> STATED EXERCISE 1
Answer these questions about the post on the history of wealth below, one line each:
(a) What was the economy based on at the start, on the African savannah?
(b) What two factors does the post name as bringing the next change after land?
(c) Since what year has there been no gold standard?
> STATED EXERCISE 2
Can you rewrite the paragraph beginning "Next change comes from two factors" from the post on the history of wealth more briefly, keeping its main facts?

BEGIN EXCERPTED PASSAGE

Submitted by nk on Sat, 2007-11-17 09:30

Our history begins on the African savannah. Economy was based on meat. Meat was something to build an economy on: it was available in limited quantity and obtaining it required special skills. Meat, in its original form either ran away very fast or, even worse, fought back. So was the cow invented -- thus the importance of meat as the base of the economy dwindled and now the land where you could grow your cow was more important. So the land became the base of wealth and land was available in limited quantities and soon every land belong to some thus trying to obtain it again lead to conflict. As the time passes, some people get hold of more and more land. You can read in the Bible "for he had possessions of flocks and herds and a great household, so that the Philistines envied him" but have you ever read about the herds of, say, Charlemagne? So says Wikipedia "Frankish Empire that incorporated much of Western and Central Europe. During his reign, he conquered Italy" there is no mention that he was owning, I do not know, a million cows. Money is present but no matter how wealthy you are, you won't have the power to execute the next fellow at your whim while those with land can do that so there is little doubt where the real power lies.

Next change comes from two factors: the discovery of America kills the scarcity of land. Also, industrialisation can be seen as a mean to use land much more efficiently which also killed the importance of land. In its place came gold. Now, gold was scarce and, again only scarcity creates value. You might say that the wealth was money -- throughout history, money was always present behind the scenes but only as a easier way to count real wealth, in itself it was never important, however strange this sounds. You can have money with pretty numbers printed on it like "one billion" but if there is no real value, something scarce to back its value then this is what you can do with it.

However, since 1971 there is no gold standard. Is now all money worthless? Hardly. But then, there should be something backing the money, but what? This thing is Attention. Attention is inherently scarce thus it makes a good measure of wealth. As the article says, real attention at any given time can only be pointed to one thing -- ever tried to pay attention to an interesting presentation while reading and understanding a book? This transition was well underway by 1971 -- when FDR was giving a Fireside chat then he gripped a considerable amount of the attention of the nation. Or what about the Nixon-Kennedy battle on television and radio in 1960? Merely a decade later it was Nixon who abolished the gold standard. Surely he was led by concerns of how much gold covered the USA dollar at the time and not how attention was becoming wealth. And yet these things seem connected somehow.

END EXCERPTED PASSAGE
BEGIN DATASET EXCERPT

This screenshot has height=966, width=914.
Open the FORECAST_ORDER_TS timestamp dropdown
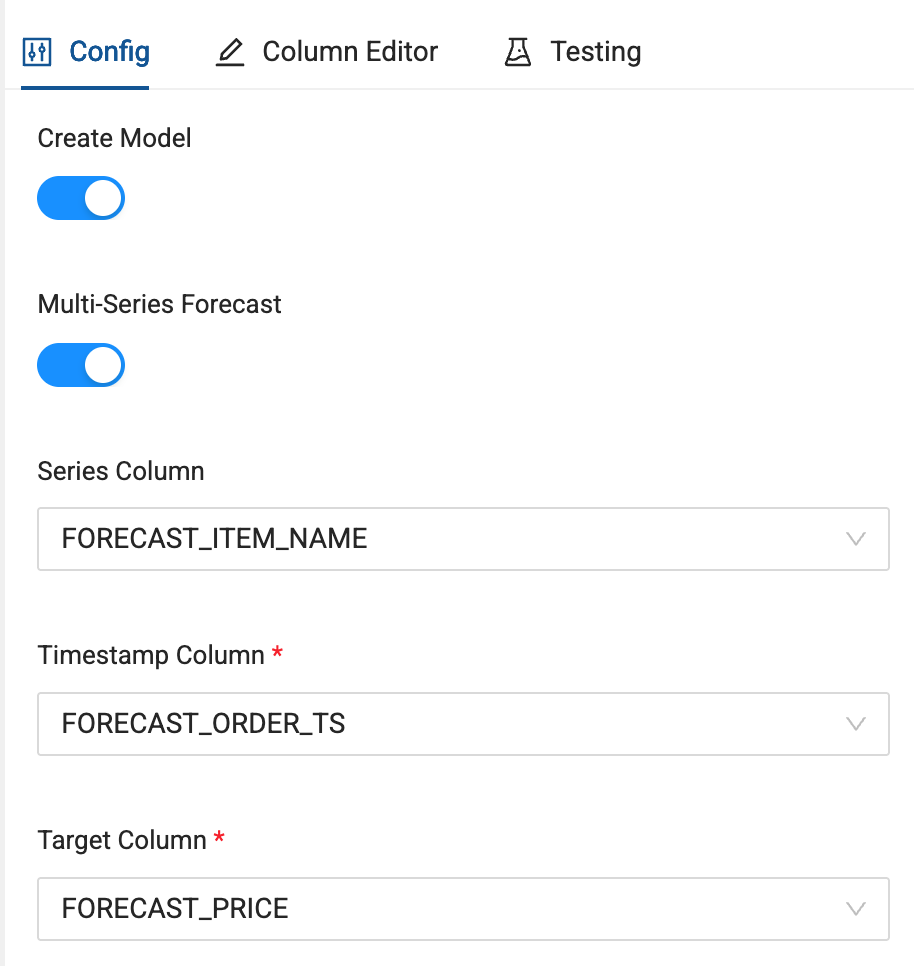(x=463, y=724)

END DATASET EXCERPT

> FINAL ANSWER 1
(a) Meat.
(b) The discovery of America, which killed the scarcity of land, and industrialisation, which let land be used much more efficiently.
(c) 1971.

> FINAL ANSWER 2
The discovery of America ended the scarcity of land, and industrialisation let land be used far more efficiently, so land lost its importance. Gold replaced it and was valuable because it was scarce, as only scarcity creates value. Money was always present throughout history, but only as an easier way to count real wealth and never important in itself. Money printed with a large number like "one billion" has no real value unless something scarce backs it.